◆ **TAREAS PENDIENTES**:
- a) Responde estas preguntas sobre el pasaje del Evangelio según San Lucas:
(i) ¿Quién invitó a Jesús a comer?
(ii) ¿Con qué trató la mujer de secar los pies de Jesús?
(iii) ¿Cuántas monedas le debía cada uno de los dos deudores al prestamista?
- b) Enumera todo lo que la mujer hace con los pies de Jesús según el pasaje del Evangelio según San Lucas.
- c) Por favor, prosigue el pasaje del Evangelio según San Lucas a partir del punto en que termina.

◆ **TEXTO DEL DOCUMENTO**:

17 de junio de 2013

¡El Amor verdadero no tiene memoria!

Evangelio según San Lucas 7,36-50.8,1-3.



Un fariseo invitó a Jesús a comer. Entró en casa del fariseo y se reclinó en el sofá para comer.
En aquel pueblo había una mujer conocida como una pecadora; al enterarse de que Jesús estaba comiendo en casa del fariseo, tomó un frasco de perfume, se colocó detrás de él, a sus pies,
y se puso a llorar. Sus lágrimas empezaron a regar los pies de Jesús y ella trató de secarlos con su cabello. Luego le besaba los pies y derramaba sobre ellos el perfume.
Al ver esto el fariseo que lo había invitado, se dijo interiormente: «Si este hombre fuera profeta, sabría que la mujer que lo está tocando es una pecadora, conocería a la mujer y lo que vale.»
Pero Jesús, tomando la palabra, le dijo: «Simón, tengo algo que decirte.» Simón contestó: «Habla, Maestro.» Y Jesús le dijo:
«Un prestamista tenía dos deudores: uno le debía quinientas monedas y el otro cincuenta.
Como no te nían con qué pagarle, les perdonó la deuda a ambos. ¿Cuál de los dos lo querrá más?»
Simón le contestó: «Pienso que aquel a quien le perdonó más.» Y Jesús le dijo: «Has juzgado bien.»

◆ **DATOS SIN PROCESAR**:

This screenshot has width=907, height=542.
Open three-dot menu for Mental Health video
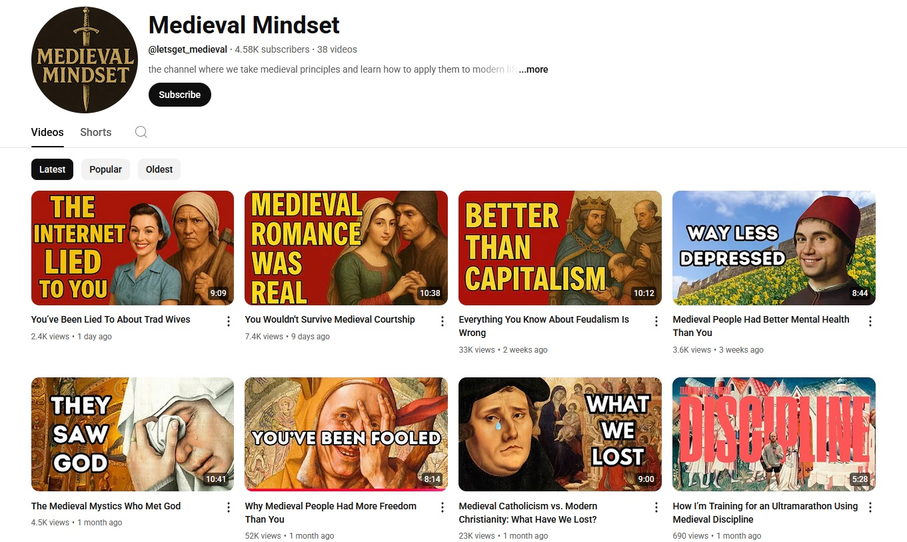coord(870,321)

◆ **RESPUESTAS POR TAREA**:
- a)
(i) Un fariseo.
(ii) Con su cabello.
(iii) Uno le debía quinientas monedas y el otro cincuenta.

- b)
- Los riega con sus lágrimas.
- Trata de secarlos con su cabello.
- Los besa.
- Derrama sobre ellos el perfume.

- c)
Y volviéndose hacia la mujer, dijo a Simón: «¿Ves a esta mujer? Cuando entré en tu casa, no me ofreciste agua para los pies, mientras que ella me ha lavado los pies con sus lágrimas y me los ha secado con sus cabellos.
Tú no me has recibido con un beso, pero ella, desde que entró, no ha dejado de cubrirme los pies de besos.
Tú no me ungiste la cabeza con aceite; ella, en cambio, ha derramado perfume sobre mis pies.
Por eso te digo que sus pecados, sus numerosos pecados, le quedan perdonados, por el mucho amor que ha manifestado. En cambio aquel al que se le perdona poco, demuestra poco amor.»
Jesús dijo después a la mujer: «Tus pecados te quedan perdonados».
Y los que estaban con él a la mesa empezaron a pensar: «¿Así que ahora pretende perdonar pecados?»
Pero de nuevo Jesús se dirigió a la mujer: «Tu fe te ha salvado, vete en paz.»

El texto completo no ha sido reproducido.